If you ever need to open a new port, you add a task, run the playbook, done. The state is in the playbook, not in some command you ran two months ago and forgot.

Systemd service management

For apps that aren’t Node.js (or when PM2 isn’t the right fit), Ansible can manage systemd units:

- name: Deploy app service
  template:
    src: templates/myapp.service.j2
    dest: /etc/systemd/system/myapp.service
  notify:
    - reload systemd
    - restart myapp

- name: Enable and start service
  systemd:
    name: myapp
    enabled: yes
    state: started
    daemon_reload: yes

Ansible’s systemd module handles daemon-reload automatically when you tell it to. No manual systemctl daemon-reload steps to forget.

Running it

# Run everything
ansible-playbook -i inventory.ini site.yml

# Just firewall changes
ansible-playbook -i inventory.ini playbooks/firewall.yml

# Dry run — shows what would change without changing it
ansible-playbook -i inventory.ini site.yml --check --diff

# Only tasks tagged 'nginx'
ansible-playbook -i inventory.ini site.yml --tags nginx

The --check --diff combination is the killer feature. Before applying any change to production, see exactly what files would be modified and how. It’s like terraform plan for your server config.

When it IS overkill

Honest answer: for truly trivial things. If you have one server and you’re just running apt update && apt upgrade — a cron job is fine.
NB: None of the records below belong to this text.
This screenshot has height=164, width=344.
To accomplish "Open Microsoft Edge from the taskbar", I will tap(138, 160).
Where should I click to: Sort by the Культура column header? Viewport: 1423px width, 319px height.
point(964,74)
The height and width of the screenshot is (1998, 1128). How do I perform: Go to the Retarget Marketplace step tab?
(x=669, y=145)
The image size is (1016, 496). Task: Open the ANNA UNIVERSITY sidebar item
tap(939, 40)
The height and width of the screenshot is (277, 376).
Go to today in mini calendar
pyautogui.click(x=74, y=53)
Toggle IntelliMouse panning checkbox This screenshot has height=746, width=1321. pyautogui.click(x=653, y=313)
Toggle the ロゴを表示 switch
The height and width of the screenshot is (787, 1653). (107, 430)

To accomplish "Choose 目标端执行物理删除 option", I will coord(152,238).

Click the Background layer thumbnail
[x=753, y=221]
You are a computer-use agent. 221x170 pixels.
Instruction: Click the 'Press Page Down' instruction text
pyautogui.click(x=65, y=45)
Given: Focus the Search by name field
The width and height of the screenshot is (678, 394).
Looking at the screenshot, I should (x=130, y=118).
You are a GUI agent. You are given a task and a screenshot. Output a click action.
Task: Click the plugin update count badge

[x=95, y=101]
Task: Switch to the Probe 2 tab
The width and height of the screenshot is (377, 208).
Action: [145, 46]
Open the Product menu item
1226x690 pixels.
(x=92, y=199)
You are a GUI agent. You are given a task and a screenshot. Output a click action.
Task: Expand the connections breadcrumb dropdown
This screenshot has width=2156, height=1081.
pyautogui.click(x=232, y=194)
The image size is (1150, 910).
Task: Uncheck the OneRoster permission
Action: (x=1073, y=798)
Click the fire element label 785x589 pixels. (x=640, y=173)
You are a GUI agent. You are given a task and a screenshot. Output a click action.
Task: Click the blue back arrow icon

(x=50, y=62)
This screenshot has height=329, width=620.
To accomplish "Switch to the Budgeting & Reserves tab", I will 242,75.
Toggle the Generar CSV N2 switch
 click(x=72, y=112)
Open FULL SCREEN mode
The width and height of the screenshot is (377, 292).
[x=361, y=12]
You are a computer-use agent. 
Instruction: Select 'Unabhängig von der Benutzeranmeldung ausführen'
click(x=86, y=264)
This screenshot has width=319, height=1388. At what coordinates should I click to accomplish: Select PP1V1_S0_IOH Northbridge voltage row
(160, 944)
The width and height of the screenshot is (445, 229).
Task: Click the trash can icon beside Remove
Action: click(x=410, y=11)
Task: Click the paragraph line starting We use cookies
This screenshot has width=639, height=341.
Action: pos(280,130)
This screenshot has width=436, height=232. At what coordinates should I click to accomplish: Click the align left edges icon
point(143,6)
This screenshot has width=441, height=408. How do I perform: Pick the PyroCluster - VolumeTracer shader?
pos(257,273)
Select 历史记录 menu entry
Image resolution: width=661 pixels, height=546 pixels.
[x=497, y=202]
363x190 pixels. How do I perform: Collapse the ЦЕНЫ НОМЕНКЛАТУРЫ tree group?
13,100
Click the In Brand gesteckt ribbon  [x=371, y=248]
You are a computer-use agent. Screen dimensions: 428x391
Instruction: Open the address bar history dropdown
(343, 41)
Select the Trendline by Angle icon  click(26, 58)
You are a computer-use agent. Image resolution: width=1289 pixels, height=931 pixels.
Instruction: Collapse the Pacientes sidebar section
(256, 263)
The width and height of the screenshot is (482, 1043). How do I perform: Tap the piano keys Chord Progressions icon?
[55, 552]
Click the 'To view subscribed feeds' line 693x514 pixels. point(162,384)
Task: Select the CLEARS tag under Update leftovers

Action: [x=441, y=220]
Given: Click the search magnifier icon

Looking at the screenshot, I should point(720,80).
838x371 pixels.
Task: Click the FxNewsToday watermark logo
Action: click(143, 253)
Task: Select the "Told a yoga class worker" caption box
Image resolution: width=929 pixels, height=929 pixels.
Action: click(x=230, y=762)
If your “infrastructure” is a single static site on nginx with one config file that never changes — Ansible won’t save you much.

The break-even point for me was around the second or third non-trivial thing I needed to configure. User management + nginx + firewall + app services = Ansible pays for itself.

It also pays for itself the first time you need to rebuild the server. Full Hetzner instance replacement took about 20 minutes: provision a new server, update inventory.ini with the new IP, run site.yml. Compare that to doing it by hand while stressed because production is down.

The thing nobody tells you

Ansible is slow. Connecting over SSH for every task adds up. A playbook with 30 tasks might take 2 minutes to run even if nothing changes. That’s fine for occasional provisioning, but annoying for rapid iteration.

The fix: --tags to run only the relevant section, and --limit to target specific hosts if you have more than one.

Also: Ansible requires Python on the remote host. Usually it’s there. Sometimes it’s not. raw module lets you install it first if needed — but at that point you’re writing your own bootstrapper, which is a bit turtles-all-the-way-down.

Still worth it. Having your entire server configuration in a git repo, reviewable, diffable, and replayable, changes how you think about infrastructure. It’s the difference between “I think the server is configured this way” and “I know exactly how the server is configured.”